Bir önceki sûrede (Nâziât 79/8-9) kıyamet ve mahşerin dehşetinden dolayı bütün kalplerin korkudan neredeyse yerinden oynayacağı, gözleri korku bürüyeceği bildirilmişti. Abese sûresinin bu son âyetlerinden anlıyoruz ki inkârcı ve isyankârların korku, kaygı ve perişanlıkları devam ederken, müminlerin durumları aydınlanınca kalplerindeki korku ve kaygının yerini ferahlık ve sevinç alacak, bu sevinç yüzlerine yansıyacaktır.

 
Riyazus Salihin, 412 Nolu Hadis
Hz. Âişe radıyallahu anhâ, Resûlullah sallallahu aleyhi ve sellem’i şöyle buyururken işittim demiştir:
“İnsanlar, kıyamet gününde, yalınayak, çıplak ve sünnetsiz olarak Allah’ın huzurunda toplanırlar.” Bunun üzerine ben:
– Yâ Resûlallah! Kadınlar ve erkekler birlikte olunca, birbirlerine bakmazlar mı, dedim? Peygamber Efendimiz:
– “Âişe! Durum, onların bunu akıllarına getiremeyecekleri kadar ciddidir” buyurdu.
Bir başka rivayette:
“İş, birbirlerine bakamayacakları derecede şiddetlidir”, buyurdu.
(Buhârî, Rikak 45; Müslim, Cennet 56,59. Ayrıca bk.

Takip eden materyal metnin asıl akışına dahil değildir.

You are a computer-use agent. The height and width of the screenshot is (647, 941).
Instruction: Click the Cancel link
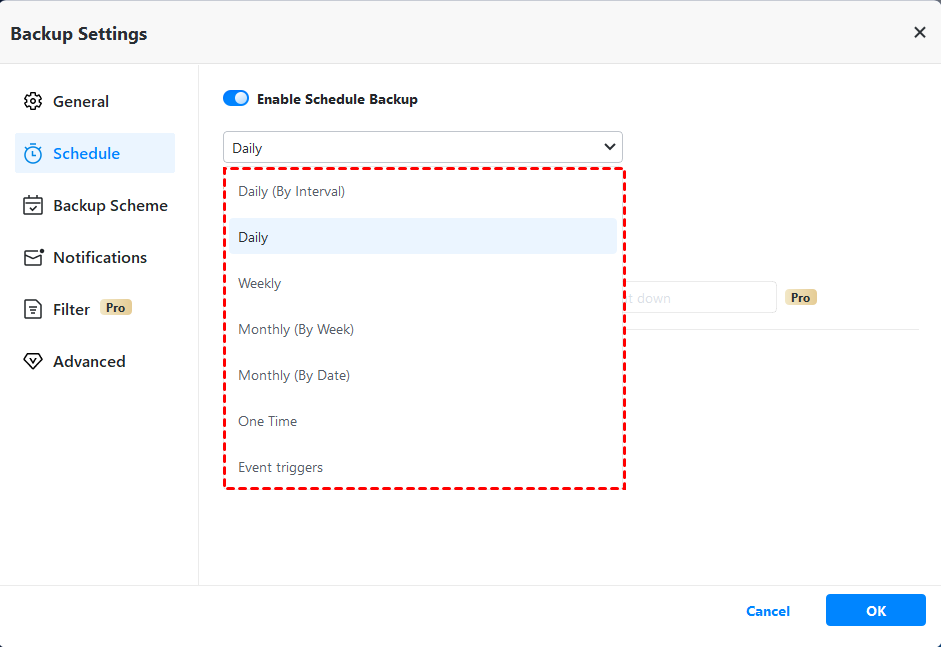tap(768, 611)
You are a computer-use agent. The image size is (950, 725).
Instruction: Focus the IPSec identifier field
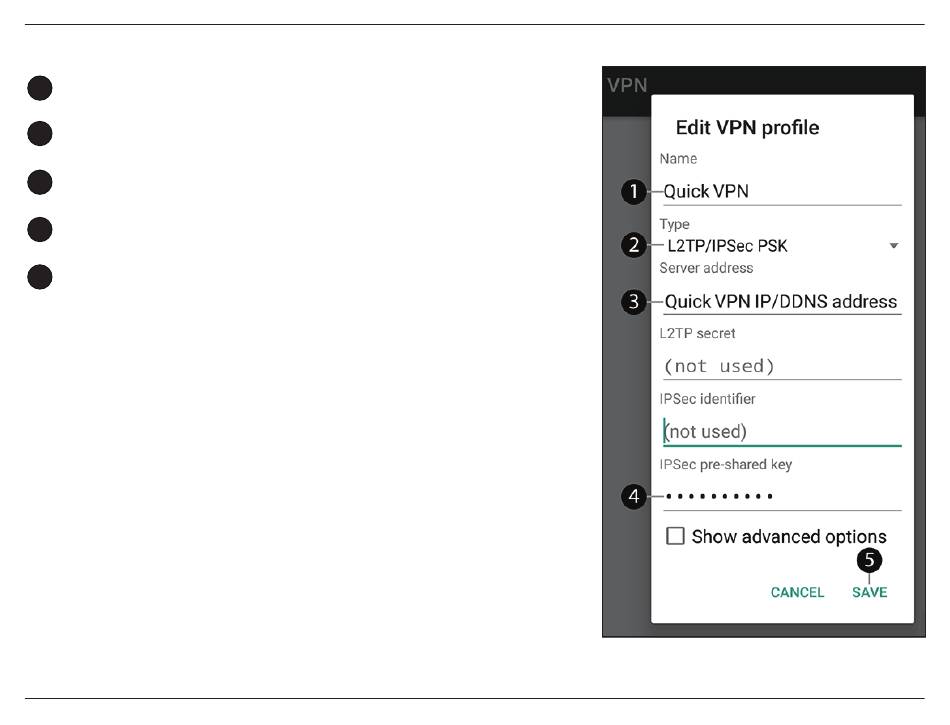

Buhârî, Enbiyâ 8, 48, Tefsîru sûre (5), 14; Tirmizî, Kıyamet 3, Tefsîru sûre (80), 2; Nesâî, Cenâiz 118-119; İbni Mâce, Zühd 33)
 

لِكُلِّ امْرِئٍ مِنْهُمْ يَوْمَئِذٍ شَأْنٌ يُغْن۪يهِۜ


İsim cümlesidir. لِكُلِّ  car mecruru mahzuf mukaddem habere mütealliktir. Aynı zamanda muzâftır.  امْرِئٍ  muzâfun ileyh olup kesra ile mecrurdur.  مِنْهُمْ  car mecruru  امْرِئٍ ‘in mahzuf sıfatına mütealliktir.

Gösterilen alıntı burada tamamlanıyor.